Barbara Geller


COURSES

REL 140 Introduction to Jewish Civilization
A survey of the history of the Jewish community from its beginnings to the present. Exploration of the elements of change and continuity within the evolving Jewish community as it interacted with the larger Greco-Roman world, Islam, Christianity, and post-Enlightenment Europe and America. Consideration given to the central ideas and institutions of the Jewish tradition in historical perspective.

REL 240/CLCV 240 Romans, Jews, and Christians in the Roman Empire
Geller and Rogers (History, Classical Studies)
At the birth of the Roman Empire virtually all of its inhabitants were practicing polytheists. Three centuries later, the Roman Emperor Constantine was baptised as a Christian and his successors eventually banned public sacrifices to the gods and goddesses who had been traditionally worshipped around the Mediterranean. This course will examine Roman era Judaism, Graeco-Roman polytheism, and the growth of the Jesus movement into the dominant religion of the late antique world. Students may register for either REL 240 or CLCV 240 and credit will be granted accordingly. Normally alternates with REL 241.

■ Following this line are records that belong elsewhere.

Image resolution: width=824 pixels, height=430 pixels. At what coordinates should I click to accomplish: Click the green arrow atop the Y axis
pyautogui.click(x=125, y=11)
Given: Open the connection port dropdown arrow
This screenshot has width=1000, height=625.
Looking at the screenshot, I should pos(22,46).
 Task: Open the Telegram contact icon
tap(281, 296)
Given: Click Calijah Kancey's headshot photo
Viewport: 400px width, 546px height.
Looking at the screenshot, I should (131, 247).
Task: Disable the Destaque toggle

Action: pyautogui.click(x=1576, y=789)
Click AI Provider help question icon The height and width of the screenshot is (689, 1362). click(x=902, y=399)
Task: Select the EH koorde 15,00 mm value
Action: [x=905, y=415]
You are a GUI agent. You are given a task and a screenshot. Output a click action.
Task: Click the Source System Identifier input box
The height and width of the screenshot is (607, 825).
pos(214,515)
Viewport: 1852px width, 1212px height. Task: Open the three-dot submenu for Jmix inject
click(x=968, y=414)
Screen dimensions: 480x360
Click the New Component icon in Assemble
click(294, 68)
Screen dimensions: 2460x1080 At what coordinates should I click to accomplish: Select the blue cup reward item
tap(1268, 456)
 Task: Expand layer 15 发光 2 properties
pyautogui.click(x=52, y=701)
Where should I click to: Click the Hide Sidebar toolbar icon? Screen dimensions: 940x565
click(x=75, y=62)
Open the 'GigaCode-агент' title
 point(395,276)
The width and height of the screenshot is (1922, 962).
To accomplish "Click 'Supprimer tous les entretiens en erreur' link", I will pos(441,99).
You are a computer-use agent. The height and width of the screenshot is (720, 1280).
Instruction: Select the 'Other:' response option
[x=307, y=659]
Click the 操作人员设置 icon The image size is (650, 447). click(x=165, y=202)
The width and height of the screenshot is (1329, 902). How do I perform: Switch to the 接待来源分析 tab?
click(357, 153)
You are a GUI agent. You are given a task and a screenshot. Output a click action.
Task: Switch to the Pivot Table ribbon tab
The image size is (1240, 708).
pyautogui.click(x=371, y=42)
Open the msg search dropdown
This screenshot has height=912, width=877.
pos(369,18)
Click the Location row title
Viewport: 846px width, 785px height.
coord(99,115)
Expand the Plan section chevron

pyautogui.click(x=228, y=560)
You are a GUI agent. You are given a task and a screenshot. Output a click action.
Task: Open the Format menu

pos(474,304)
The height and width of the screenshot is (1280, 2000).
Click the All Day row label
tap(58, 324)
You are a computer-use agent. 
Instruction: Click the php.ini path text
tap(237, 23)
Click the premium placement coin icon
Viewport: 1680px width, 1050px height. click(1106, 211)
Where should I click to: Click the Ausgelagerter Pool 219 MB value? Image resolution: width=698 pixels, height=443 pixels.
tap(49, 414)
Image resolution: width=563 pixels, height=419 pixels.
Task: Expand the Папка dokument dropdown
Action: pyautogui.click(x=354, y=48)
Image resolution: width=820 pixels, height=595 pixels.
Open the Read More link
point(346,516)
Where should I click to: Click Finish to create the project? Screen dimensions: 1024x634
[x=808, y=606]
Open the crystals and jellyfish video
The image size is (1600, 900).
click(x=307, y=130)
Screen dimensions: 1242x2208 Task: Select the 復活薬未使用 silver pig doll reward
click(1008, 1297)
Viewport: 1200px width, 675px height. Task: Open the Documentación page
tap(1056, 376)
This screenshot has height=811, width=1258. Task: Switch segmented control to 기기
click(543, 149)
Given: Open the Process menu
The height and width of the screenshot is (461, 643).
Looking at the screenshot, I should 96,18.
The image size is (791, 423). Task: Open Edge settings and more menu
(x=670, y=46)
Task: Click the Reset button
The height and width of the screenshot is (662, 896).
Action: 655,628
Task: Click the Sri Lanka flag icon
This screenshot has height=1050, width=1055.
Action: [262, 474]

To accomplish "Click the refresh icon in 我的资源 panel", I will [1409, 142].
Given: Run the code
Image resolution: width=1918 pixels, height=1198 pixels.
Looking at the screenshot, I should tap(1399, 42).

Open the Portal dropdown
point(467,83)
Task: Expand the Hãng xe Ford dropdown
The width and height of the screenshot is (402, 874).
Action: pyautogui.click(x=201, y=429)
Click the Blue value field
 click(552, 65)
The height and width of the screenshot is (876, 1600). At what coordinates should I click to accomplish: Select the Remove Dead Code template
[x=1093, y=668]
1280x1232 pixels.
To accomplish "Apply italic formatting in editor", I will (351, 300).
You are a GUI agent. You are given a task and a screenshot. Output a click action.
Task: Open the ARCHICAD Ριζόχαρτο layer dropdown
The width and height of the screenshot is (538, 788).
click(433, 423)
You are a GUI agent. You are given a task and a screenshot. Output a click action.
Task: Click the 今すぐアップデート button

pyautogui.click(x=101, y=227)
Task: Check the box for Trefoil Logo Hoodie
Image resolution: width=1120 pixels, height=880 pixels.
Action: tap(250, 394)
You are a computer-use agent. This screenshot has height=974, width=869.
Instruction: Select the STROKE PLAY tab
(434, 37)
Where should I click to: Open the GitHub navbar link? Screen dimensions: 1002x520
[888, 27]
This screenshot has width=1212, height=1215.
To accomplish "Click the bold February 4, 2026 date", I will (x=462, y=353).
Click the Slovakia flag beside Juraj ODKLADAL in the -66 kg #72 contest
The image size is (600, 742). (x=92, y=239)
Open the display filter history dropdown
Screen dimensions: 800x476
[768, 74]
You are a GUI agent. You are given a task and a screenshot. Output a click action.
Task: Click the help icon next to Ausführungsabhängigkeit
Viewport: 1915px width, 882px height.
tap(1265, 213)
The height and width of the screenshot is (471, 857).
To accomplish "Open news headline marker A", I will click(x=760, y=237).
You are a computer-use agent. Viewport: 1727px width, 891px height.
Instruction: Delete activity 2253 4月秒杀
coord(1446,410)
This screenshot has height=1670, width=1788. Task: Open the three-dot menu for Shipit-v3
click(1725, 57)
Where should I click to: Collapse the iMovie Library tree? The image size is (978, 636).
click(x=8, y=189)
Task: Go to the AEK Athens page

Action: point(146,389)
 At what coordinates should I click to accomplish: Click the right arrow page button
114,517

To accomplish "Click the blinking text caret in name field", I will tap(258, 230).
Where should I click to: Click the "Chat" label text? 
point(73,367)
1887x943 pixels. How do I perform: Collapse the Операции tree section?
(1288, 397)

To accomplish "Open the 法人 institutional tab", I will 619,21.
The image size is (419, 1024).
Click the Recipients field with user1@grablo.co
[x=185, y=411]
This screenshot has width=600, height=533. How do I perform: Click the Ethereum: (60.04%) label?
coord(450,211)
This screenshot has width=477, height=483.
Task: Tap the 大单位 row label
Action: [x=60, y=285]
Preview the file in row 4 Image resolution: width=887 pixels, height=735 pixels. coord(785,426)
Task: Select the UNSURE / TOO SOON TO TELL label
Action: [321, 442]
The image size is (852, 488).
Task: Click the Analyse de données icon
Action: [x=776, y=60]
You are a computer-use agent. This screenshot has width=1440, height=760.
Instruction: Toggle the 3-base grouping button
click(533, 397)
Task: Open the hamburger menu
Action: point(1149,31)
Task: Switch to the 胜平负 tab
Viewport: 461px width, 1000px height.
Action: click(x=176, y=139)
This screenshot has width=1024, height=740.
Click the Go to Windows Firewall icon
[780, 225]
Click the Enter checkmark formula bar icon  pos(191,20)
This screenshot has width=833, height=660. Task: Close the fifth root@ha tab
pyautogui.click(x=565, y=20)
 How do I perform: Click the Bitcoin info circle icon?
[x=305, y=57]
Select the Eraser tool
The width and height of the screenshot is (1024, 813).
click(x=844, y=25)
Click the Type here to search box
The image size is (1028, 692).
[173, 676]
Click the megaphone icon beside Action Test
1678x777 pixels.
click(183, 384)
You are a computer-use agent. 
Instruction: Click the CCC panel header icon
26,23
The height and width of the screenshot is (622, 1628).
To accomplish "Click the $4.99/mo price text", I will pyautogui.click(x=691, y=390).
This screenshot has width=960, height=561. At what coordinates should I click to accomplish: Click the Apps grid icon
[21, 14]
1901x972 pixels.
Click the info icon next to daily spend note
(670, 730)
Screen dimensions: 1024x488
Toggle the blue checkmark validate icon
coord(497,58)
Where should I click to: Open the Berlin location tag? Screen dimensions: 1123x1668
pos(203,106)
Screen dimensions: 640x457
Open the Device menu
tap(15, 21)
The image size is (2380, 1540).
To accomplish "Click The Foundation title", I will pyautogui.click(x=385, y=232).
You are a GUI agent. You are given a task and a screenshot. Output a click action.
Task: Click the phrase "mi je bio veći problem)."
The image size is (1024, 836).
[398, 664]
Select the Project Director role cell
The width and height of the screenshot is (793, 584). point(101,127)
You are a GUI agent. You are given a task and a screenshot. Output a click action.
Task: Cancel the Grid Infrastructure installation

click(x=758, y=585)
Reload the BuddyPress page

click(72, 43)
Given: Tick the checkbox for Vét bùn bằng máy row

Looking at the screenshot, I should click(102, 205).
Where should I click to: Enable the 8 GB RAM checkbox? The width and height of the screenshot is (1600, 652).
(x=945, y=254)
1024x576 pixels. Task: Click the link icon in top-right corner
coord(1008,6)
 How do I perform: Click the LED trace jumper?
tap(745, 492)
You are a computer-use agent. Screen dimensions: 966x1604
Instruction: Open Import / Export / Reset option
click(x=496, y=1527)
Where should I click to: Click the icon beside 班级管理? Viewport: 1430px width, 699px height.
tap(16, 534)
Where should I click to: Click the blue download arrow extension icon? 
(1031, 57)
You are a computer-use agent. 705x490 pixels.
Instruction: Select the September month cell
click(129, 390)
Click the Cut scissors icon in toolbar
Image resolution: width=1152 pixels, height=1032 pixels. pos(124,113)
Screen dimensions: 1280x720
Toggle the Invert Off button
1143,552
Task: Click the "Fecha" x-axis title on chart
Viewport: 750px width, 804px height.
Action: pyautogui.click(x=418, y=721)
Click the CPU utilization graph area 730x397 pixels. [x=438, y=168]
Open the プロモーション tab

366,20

REL 241 Emerging Religions: Judaism and Christianity, 150 B.C.E.–500 C.E.
Both Christianity and Rabbinic Judaism emerged in Roman Palestine as responses to political, social, and theological problems churning at the beginning of the first millennium. This course explores the origins and development of these two religions in their historical and theological contexts by examining archaeological data and selections from Intertestamental Writings, the Dead Sea Scrolls, New Testament and other early Christian sources, Rabbinic Midrash, and Talmud. Normally alternates with REL 240.

REL 243 Women in the Biblical World
The roles and images of women in the Bible, and in early Jewish and Christian literature, examined in the context of the ancient societies in which these documents emerged. Special attention to the relationships among archaeological, legal, and literary sources in reconstructing the status of women in these societies.

REL 244 Jerusalem: The Holy City
An exploration of the history, archaeology, and architecture of Jerusalem from the Bronze Age to the present. Special attention both to the ways in which Jerusalem’s Jewish, Christian, and Muslim communities transformed Jerusalem in response to their religious and political values and also to the role of the city in the ongoing mid-East and Israeli-Palestinian peace process.

REL 245 The Holocaust and the Nazi State
An examination of the origins, character, course, and consequences of Nazi anti-Semitism during the Third Reich. Special attention to Nazi racialist ideology, and how it shaped policies which affected such groups as the Jews, the disabled, the Roma and the Sinti, Poles and Russians, Afro-Germans, homosexuals, and women. Consideration also of the impact of Nazism on the German medical and teaching professions.

REL 342 Seminar. Archaeology of the Biblical World
An examination of the ways in which archaeological data contribute to the understanding of the history of ancient Israel, and the Jewish and Christian communities of the Roman Empire.
Prerequisite: At least one course in archaeology, biblical studies, classical civilization, early Christianity, or early Judaism.